ベンダーが見つからない
――約1割の自治体で、2025年度までのシステム移行が困難になっていることが明らかになりました。なぜ遅れているのでしょうか。
A 現在契約する中堅ベンダー(※システムの構築や運用を担う事業者)が「対応できない」と撤退の意向を示したので、一部業務で期限内の移行を断念せざるをえなかった。ベンダーも現行のシステムを大きく作り替える形で新しいシステムを開発するとなると、単純な更新作業とはかなり工数が違って、対応が難しいようだ。
国は既存ベンダーだけでなく、フラットにさまざまな業者を検討すべきと言っているが、そう簡単な話ではない。他のベンダーを探しても、全国一斉で進められている今回のプロジェクトへの対応でベンダー側も人手が逼迫しており、既存顧客以外に新規対応してくれる業者は極めて少ないのが実情だ。
B うちの場合、契約する地場ベンダーに継続して移行を担ってもらえることにはなった。ただ、現行システムが独自開発した仕様になっている関係で移行作業に時間がかかり、完了は期限の翌年度になりそうだ。
ベンダー側はSEが不足しており、他自治体でも五月雨式に間に合わなくなりそうだ、との話も出ていると聞く。

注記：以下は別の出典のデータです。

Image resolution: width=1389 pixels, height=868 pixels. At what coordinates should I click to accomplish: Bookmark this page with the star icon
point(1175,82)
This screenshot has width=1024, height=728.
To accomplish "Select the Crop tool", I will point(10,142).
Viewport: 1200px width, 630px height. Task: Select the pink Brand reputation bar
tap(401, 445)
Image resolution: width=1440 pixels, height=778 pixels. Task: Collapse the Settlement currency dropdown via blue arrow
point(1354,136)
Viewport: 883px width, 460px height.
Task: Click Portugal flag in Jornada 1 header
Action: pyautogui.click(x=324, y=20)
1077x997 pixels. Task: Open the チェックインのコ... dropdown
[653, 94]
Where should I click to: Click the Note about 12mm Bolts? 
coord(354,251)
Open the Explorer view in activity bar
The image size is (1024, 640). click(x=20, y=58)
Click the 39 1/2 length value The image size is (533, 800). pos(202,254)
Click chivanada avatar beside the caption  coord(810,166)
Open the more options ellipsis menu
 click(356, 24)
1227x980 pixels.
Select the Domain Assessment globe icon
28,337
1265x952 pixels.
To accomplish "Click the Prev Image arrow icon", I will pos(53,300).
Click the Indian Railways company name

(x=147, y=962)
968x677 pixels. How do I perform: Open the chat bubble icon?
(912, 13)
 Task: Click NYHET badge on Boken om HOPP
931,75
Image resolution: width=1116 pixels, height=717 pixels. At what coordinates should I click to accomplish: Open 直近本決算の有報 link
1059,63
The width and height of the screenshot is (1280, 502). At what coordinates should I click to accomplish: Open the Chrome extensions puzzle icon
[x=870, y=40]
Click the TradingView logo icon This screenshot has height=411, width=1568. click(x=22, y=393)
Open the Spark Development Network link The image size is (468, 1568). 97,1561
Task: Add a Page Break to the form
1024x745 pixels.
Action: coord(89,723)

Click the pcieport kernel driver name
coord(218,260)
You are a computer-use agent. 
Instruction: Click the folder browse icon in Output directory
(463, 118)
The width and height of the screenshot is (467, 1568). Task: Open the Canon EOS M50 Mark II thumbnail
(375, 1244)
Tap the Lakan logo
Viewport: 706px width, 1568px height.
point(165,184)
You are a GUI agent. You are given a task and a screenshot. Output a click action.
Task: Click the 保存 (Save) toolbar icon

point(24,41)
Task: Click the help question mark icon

今後、期限内の移行が困難な自治体はさらに増えていくのではないだろうか。
C ベンダーの人的リソースが不足しているのは、大手の事業者であっても同様だ。特別区などの大都市の場合は、名前を知られている大手との契約が多い。われわれも基本的には現行ベンダーとの契約を継続するかたちを取っているが、それでも一部では間に合わないと言われている。